As thousands of people geared to celebrate the new year, a small group of traders at Queens Market in Newham met to demonstrate against plans to demolish the place and put up flats and a new market.

Called Friends of Queens Market, the group says Newhams Council’s plans will hit poor and ethnic people most.

Newham Council says a new Equality Impact Assessment will be undertaken in the future.

The traders are quite brave to challenge big development plans in a borough buzzing with regeneration, possibly for the sake of the 2012 Olympics.

Already leisure centres are being revamped and a zero carbon residential scheme has been launched in the Royal Docks.

As we enter 2008, there are broader challenges facing most boroughs in East London such as unemployment, crime and housing.

Will those in authority listen to a group of market traders who are challenging big plans? There’s a chance they will.

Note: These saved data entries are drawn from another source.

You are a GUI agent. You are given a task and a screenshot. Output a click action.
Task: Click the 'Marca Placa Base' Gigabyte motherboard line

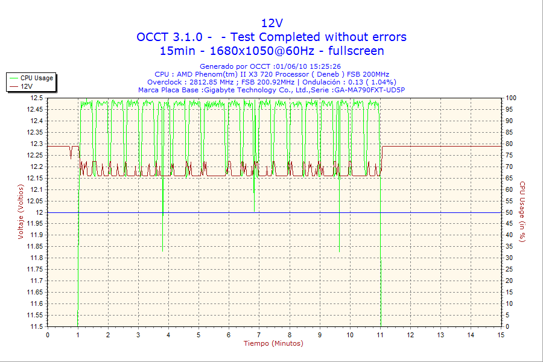(272, 90)
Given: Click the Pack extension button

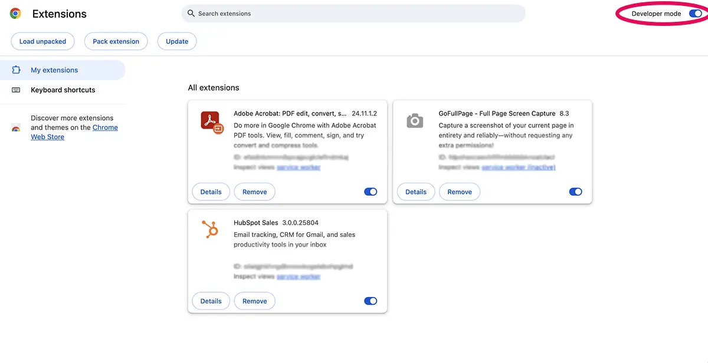Looking at the screenshot, I should click(116, 41).
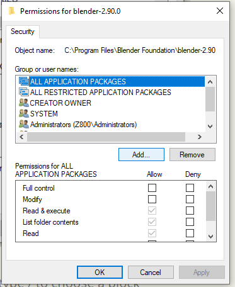
Task: Click down arrow of permissions list scrollbar
Action: tap(210, 237)
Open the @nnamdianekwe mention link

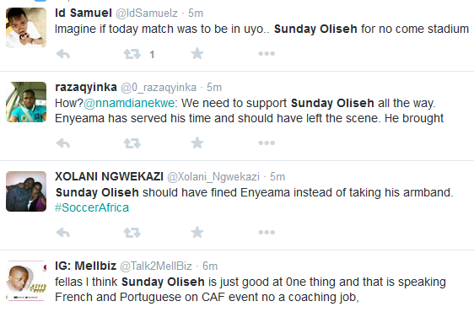pyautogui.click(x=129, y=104)
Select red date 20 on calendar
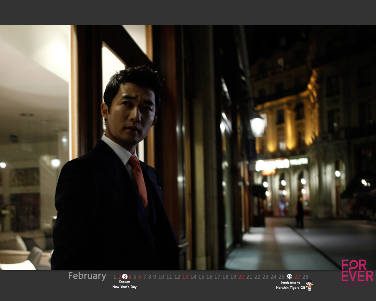Viewport: 376px width, 301px height. pyautogui.click(x=241, y=277)
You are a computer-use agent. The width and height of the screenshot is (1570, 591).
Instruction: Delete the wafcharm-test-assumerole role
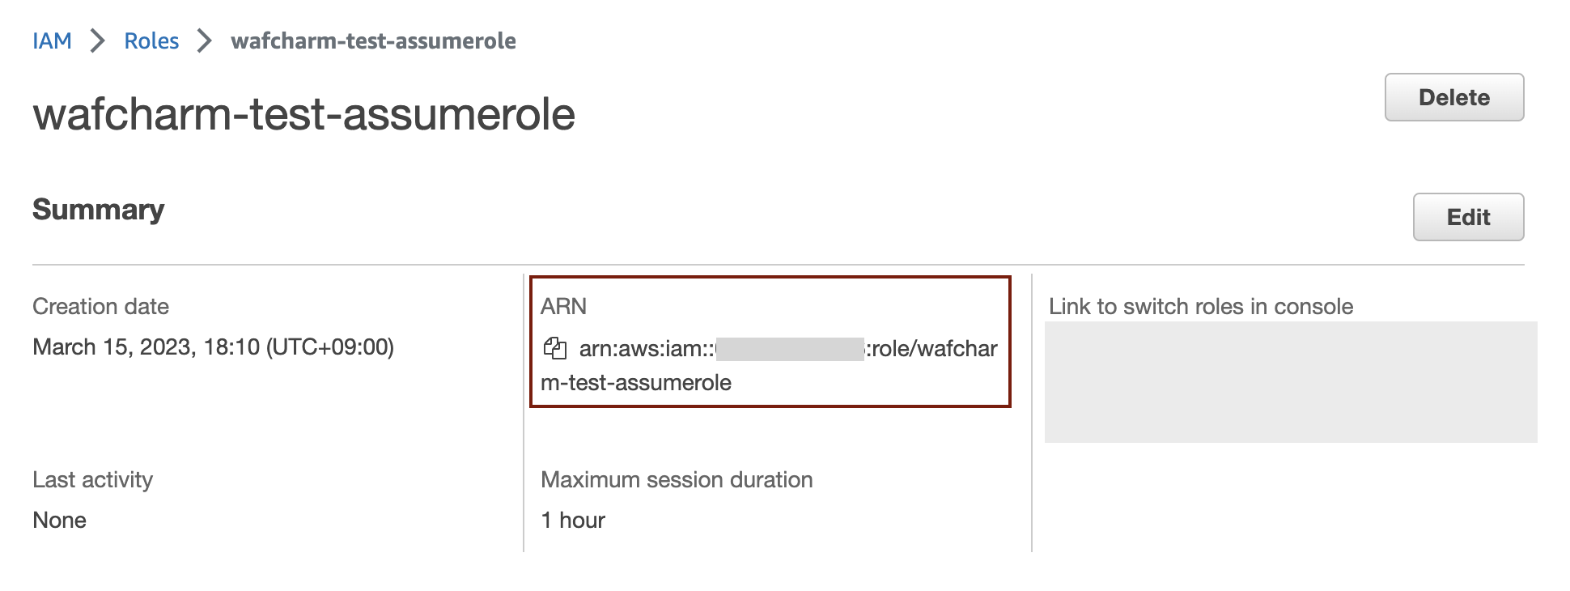[x=1454, y=97]
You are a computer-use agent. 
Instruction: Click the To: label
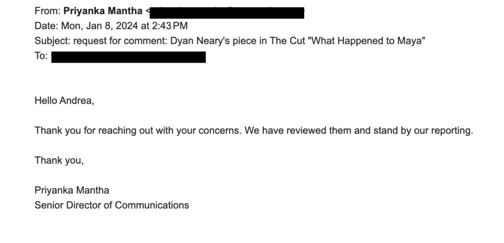click(41, 56)
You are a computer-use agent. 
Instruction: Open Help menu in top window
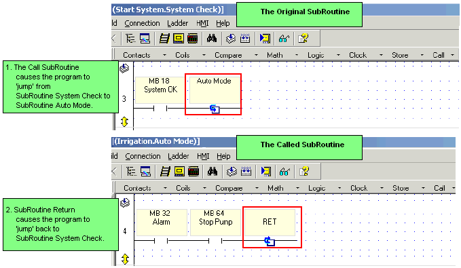tap(223, 23)
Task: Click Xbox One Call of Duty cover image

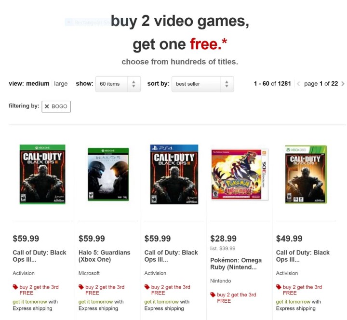Action: coord(42,174)
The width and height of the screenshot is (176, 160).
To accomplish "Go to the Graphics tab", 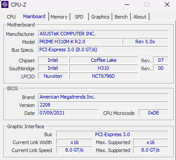I will click(100, 17).
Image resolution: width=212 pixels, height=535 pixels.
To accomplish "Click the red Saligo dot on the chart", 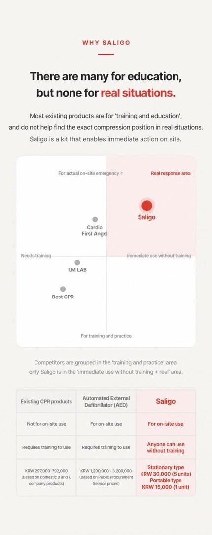I will click(x=147, y=206).
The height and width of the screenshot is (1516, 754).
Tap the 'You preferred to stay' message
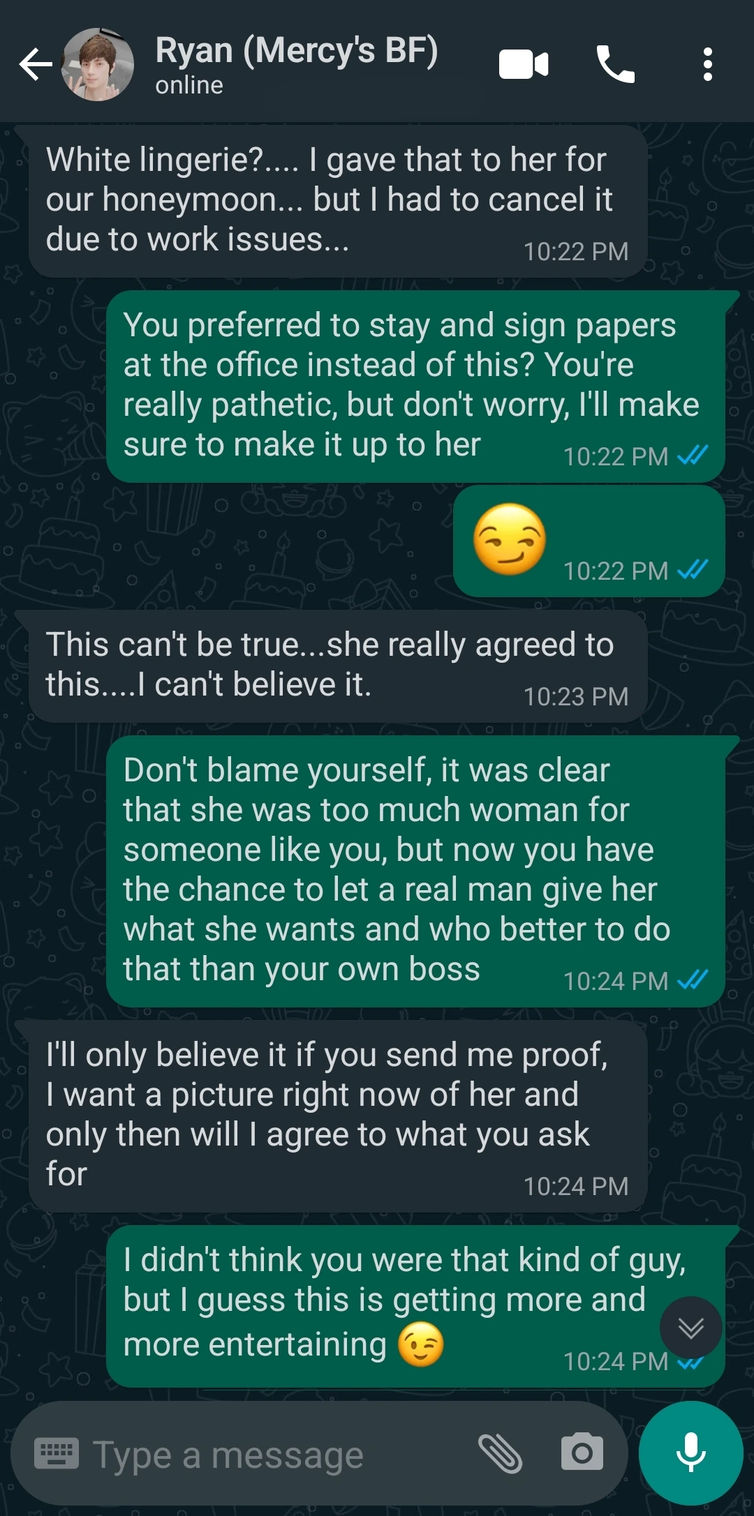pyautogui.click(x=415, y=386)
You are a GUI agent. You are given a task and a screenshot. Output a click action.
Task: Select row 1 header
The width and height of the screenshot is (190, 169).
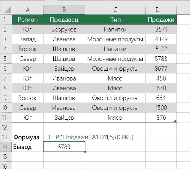6,20
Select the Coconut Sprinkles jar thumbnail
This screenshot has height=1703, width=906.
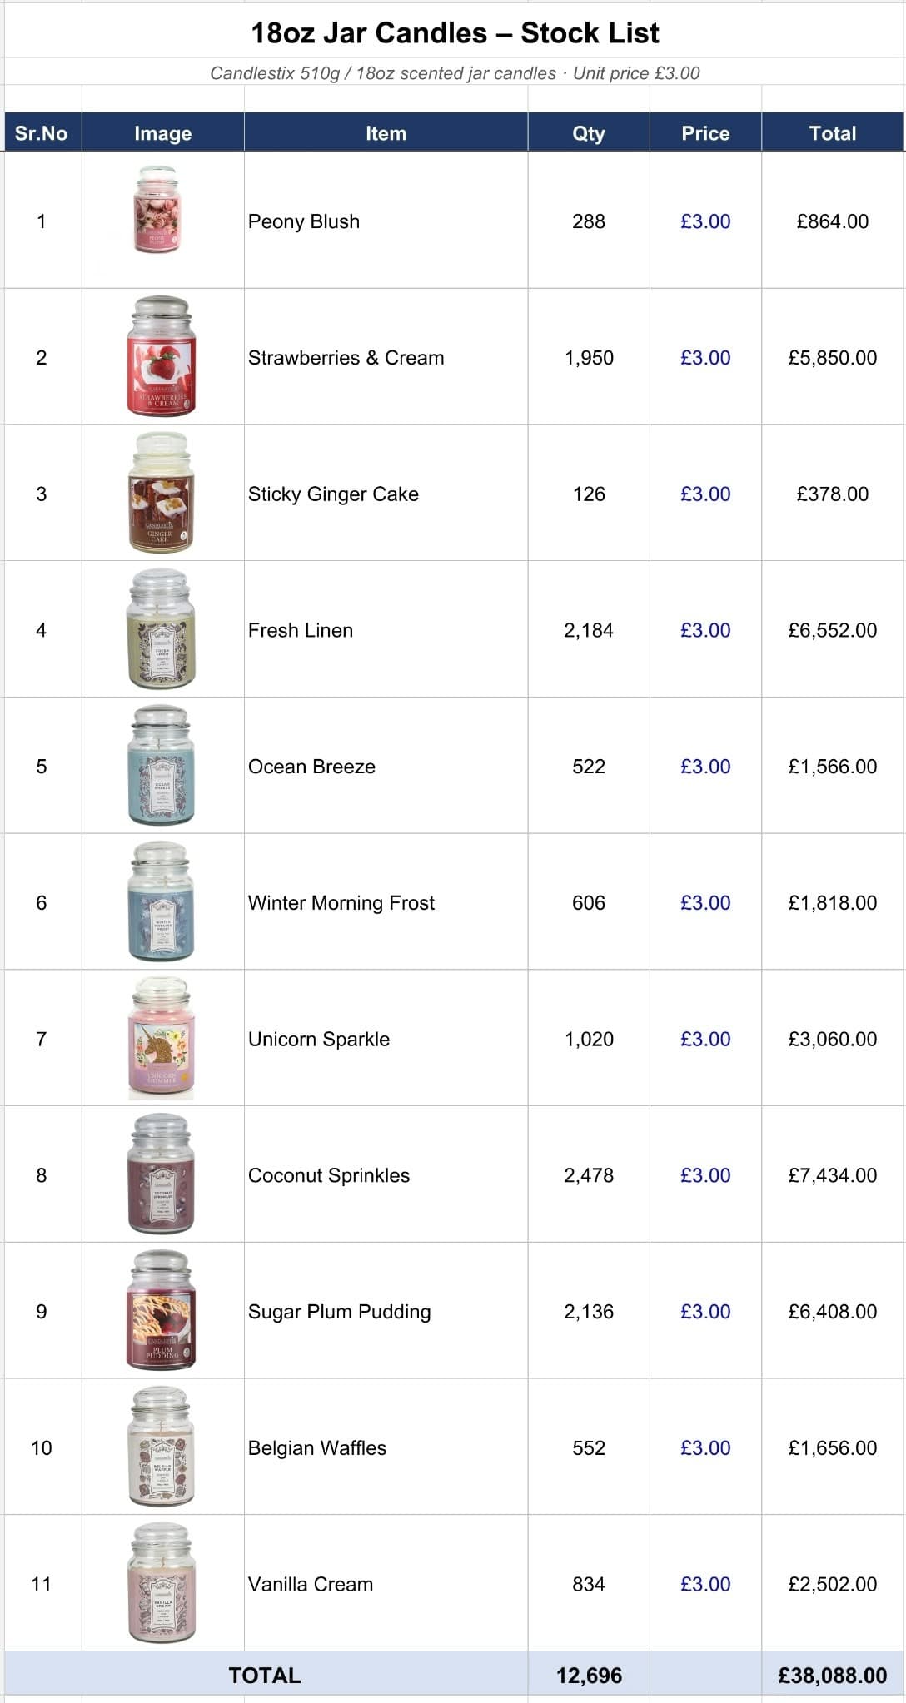[162, 1174]
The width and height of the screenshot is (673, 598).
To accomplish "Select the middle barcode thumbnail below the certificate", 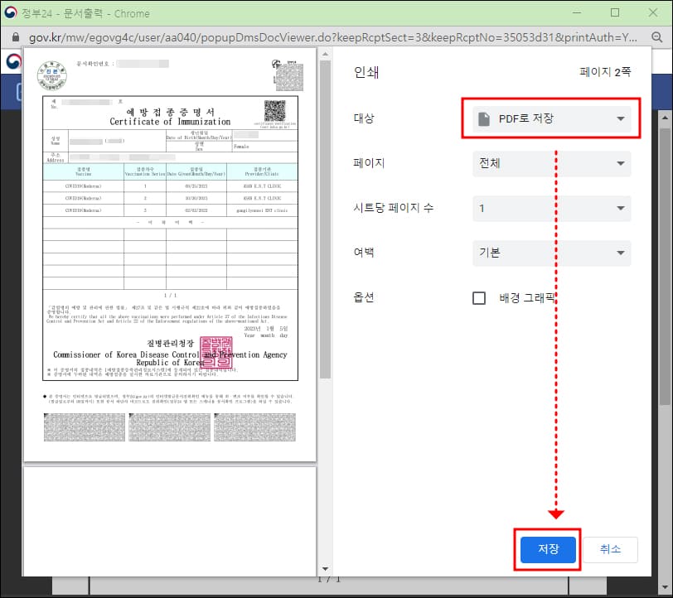I will (169, 427).
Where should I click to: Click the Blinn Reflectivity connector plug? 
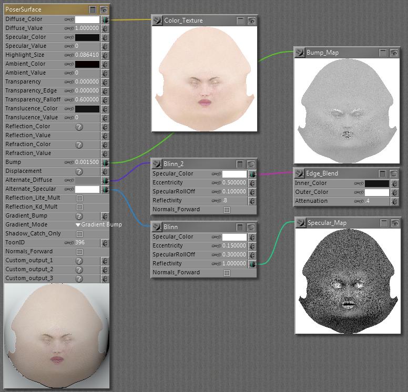coord(252,264)
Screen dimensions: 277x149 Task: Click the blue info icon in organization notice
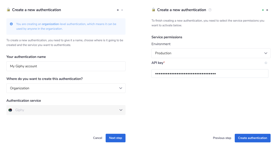[x=11, y=24]

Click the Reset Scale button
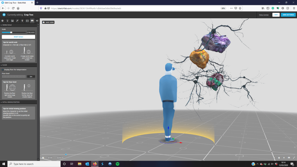[x=18, y=37]
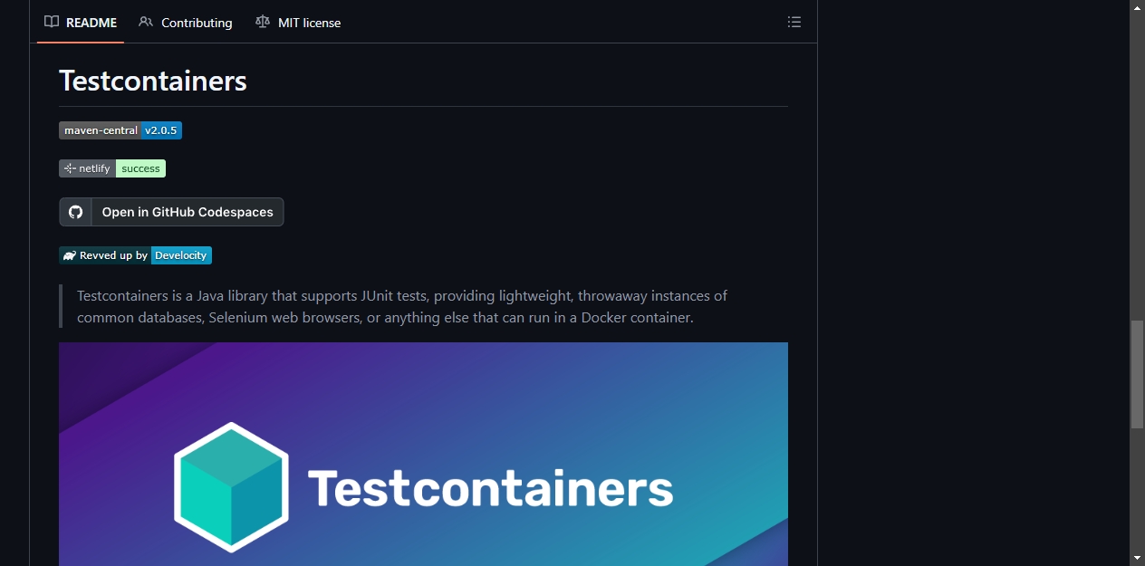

In 2007 disadvangted people that were ignored in the past were heard – and even helped.

For example, last month the government announced a programme to boost the number of role models for young black men. The move is an outcome of a REACH report which states that often, their role models are rap stars who glamorise guns.

Also, the London Development Authority deceided to fund a development scheme for hundreds of blind and partially visually impaired people to get help start and sustain a business.

The friends of Queens Market have been campaigning for a while now, and I’d like to believe 2008 will be the year things change for the traders and the many struggling voices in East London.